O saguão do hotel

A leitura de Joe Sacco e sua forma criativa e direta de expor - por meio de cenas do cotidiano - as tensões na disputa entre árabes e judeus na Palestina despertou o desejo de refletir sobre os encontros fortuitos proporcionados pelas viagens. Via de regra, quando viajamos, qualquer encontro é novo, revelador de costumes, crenças e pensamentos.
Fazendo estas reflexões, dei-me conta – com certo atraso, confesso – da importância dos hotéis para estes encontros e descobertas. São lugares de passagem por princípio, onde pessoas vêm e vão a todo instante. Queiramos ou não, nos hotéis sempre nos deparamos com conversas alheias, modos diferentes de se vestir e se alimentar, gostos que revelam culturas e aprendizados.
Foi assim que lembrei de uma noite em Verona, na Itália. Cheguei ao hotel e, de súbito, decidi ir ao bar. Havia um homem, solitário, na altura dos seus 65 anos, bebendo whisky e conversando com o atendente. Sobre o que falavam, não me recordo. Nem sei se prestei atenção. Pedi uma cerveja, momento em que o outro hóspede balbuciou algumas poucas palavras em minha direção. Respondi algo que também não me recordo. E segui, tranquilo e igualmente solitário, lendo o caderno esportivo de um jornal.
Até que entrou um grupo de ingleses. Eram cerca de 12 ou 15 pessoas. Cavalheiros e suas esposas, uns mais jovens, outros mais velhos, todos rindo muito e falando muito e gesticulando muito – e, com o tempo, bebendo muito.

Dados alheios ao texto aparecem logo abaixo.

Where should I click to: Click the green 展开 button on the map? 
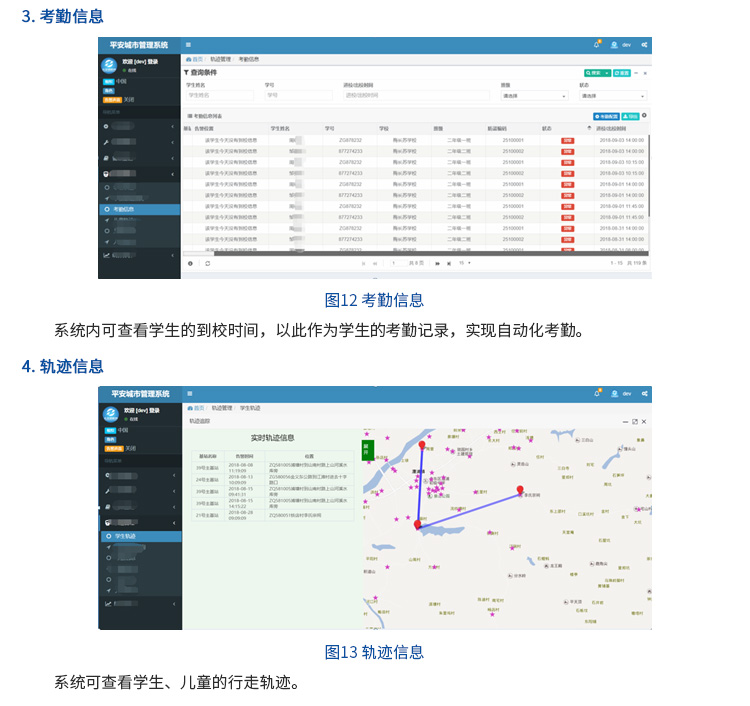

Whisky, drinques, cerveja. Tiravam sarro uns dos outros, reproduziam as versões de seus países do eterno conflito entre homens e mulheres. Aparentemente, chegavam de algum evento social, bem trajados que estavam. Ficaram ali longos minutos, talvez mais de uma hora. Animados e animando o ambiente até então silencioso do saguão daquele confortável hotel.
Ainda na Itália, em Milão, um prestativo atendente com feições indianas era responsável por limpar as mesas do café da manhã. Desejava “bom dia”, trazia garrafas de água, preparava café com achocolatado para o filho pequeno, bebê de colo, de um jovem casal italiano. E colocava ordem no lugar. Foi o que percebi quando duas senhoras, idade um tanto avançada, começaram a recolher algumas frutas da mesa principal, três ou quatro, antes de deixarem o recinto. Sem pestanejar (e sem discrição alguma porque na Europa isto às vezes é dispensável), ele disparou em voz alta – num inglês marcadamente com sotaque: “Senhoras, as frutas não são brindes. Maybe one! Maybe one!”.
Nos Estados Unidos, certa noite cheguei ao belo hotel Marriott na capital Washington D.C. um pouco antes do que tinha planejado. Estávamos em três. Uma amiga, cansada, decidiu ir direto para o quarto. Um amigo e eu queríamos mais cerveja, mais papo, mais lazer. Encontrar algo após as 22h na capital do império norte-americano, porém, não é tarefa fácil. A opção, então, foi o bar do hotel. Grata surpresa.
Conforme a noite avançava, mais pessoas chegavam. Umas vinham da rua, outras desciam dos quartos, alguns encontros aparentemente secretos. Foi esta a impressão que tive ao observar a reunião que desenrolava na mesa próxima. Um homem de terno, talvez um lobista (estávamos na capital do poder), parecia negociar - num jogo (desnecessário quando se trata de sexo pago) de charme e sedução – o preço de uma noitada.
Mulheres de meia-idade elegantemente trajadas, fumando e bebendo muito, perfis de caçadoras vorazes. Homens de cabelos grisalhos, recém-saídos de reuniões de negócio, em momentos de descontração. Uma ampla reunião de médicos, como constatei na manhã seguinte ao saber que o hotel sediava um evento da classe. Todos ali, naquele momento compartilhando o mesmo tempo e espaço – enquanto eu pedia mais uma Bud e esgotava a porção de salgadinho.
Hotéis, aeroportos, estações ferroviárias. Chegadas e partidas, encontros e despedidas, uma reunião de culturas, histórias e destinos. Uma babel de vidas. Que todo viajante merece compartilhar. Por isso, da próxima vez, não vá diretamente para o quarto. Experimente ficar alguns minutos no saguão. Você viverá momentos agradáveis e terá histórias para contar, acredite!